**GOAL:**
Find each line in the records below that contains the string "more" and copy it. Treat uppercase and lowercase letters as different.

**DATA FOR PROCESSING:**

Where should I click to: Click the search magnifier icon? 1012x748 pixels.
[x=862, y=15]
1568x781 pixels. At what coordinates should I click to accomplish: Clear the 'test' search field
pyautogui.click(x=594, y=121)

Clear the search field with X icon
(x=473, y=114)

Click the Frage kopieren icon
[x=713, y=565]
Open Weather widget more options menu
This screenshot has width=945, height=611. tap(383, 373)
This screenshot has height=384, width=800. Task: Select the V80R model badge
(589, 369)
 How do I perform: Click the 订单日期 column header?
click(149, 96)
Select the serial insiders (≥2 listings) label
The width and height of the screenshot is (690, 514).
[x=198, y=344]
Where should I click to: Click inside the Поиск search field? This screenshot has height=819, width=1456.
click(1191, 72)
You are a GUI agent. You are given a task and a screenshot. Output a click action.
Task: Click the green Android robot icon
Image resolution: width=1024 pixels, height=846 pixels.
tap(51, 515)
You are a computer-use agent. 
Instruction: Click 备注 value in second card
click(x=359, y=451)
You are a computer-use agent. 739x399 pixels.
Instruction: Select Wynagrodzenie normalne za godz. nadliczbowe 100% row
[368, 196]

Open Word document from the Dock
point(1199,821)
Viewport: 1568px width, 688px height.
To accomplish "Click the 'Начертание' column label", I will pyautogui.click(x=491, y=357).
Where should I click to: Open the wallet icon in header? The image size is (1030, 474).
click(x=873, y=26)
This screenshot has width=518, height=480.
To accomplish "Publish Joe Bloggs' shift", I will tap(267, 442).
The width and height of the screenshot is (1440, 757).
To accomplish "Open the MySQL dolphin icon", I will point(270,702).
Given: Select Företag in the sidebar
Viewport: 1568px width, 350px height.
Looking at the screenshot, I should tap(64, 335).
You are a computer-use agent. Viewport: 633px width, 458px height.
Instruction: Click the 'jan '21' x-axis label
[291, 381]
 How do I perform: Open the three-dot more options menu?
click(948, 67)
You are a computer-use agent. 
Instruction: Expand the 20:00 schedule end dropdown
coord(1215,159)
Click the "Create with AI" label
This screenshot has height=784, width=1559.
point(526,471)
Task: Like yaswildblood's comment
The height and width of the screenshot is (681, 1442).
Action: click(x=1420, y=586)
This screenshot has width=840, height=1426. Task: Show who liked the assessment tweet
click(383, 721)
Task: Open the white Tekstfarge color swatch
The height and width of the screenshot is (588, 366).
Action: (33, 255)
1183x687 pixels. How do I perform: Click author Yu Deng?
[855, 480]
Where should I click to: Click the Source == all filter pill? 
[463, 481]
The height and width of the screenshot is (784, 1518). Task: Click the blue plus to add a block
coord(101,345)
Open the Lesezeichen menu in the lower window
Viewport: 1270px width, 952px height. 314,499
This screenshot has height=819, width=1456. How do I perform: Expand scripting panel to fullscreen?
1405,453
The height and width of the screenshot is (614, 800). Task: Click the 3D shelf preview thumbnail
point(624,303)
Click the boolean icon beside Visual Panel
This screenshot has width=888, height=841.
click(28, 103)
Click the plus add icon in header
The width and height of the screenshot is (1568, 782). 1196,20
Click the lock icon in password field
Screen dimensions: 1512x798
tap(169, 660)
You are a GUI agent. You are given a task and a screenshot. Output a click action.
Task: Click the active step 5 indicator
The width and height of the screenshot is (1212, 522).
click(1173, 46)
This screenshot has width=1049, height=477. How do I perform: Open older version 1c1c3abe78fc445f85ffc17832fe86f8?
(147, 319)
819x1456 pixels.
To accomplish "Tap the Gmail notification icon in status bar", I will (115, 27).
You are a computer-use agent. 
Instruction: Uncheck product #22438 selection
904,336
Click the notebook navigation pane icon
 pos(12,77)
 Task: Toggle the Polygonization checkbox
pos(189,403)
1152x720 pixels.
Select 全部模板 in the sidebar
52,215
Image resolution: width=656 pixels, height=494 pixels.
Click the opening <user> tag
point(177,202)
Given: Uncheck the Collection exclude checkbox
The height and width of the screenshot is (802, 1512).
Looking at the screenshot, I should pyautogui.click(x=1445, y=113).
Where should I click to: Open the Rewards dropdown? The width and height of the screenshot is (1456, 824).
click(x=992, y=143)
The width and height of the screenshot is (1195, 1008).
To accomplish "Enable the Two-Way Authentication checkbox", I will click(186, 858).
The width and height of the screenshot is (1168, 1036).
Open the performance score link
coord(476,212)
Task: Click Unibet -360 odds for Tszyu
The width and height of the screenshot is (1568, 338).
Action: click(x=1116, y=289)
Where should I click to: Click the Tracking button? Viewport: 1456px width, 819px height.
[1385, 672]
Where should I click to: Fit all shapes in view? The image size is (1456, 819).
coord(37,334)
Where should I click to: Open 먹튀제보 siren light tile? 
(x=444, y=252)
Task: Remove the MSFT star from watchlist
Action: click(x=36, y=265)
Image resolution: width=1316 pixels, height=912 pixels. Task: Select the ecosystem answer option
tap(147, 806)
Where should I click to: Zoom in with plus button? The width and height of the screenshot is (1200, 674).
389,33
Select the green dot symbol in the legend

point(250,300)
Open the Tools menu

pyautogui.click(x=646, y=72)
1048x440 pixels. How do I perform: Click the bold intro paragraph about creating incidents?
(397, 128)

**REPLY:**
Open Weather widget more options menu
 How do I perform: Open the three-dot more options menu?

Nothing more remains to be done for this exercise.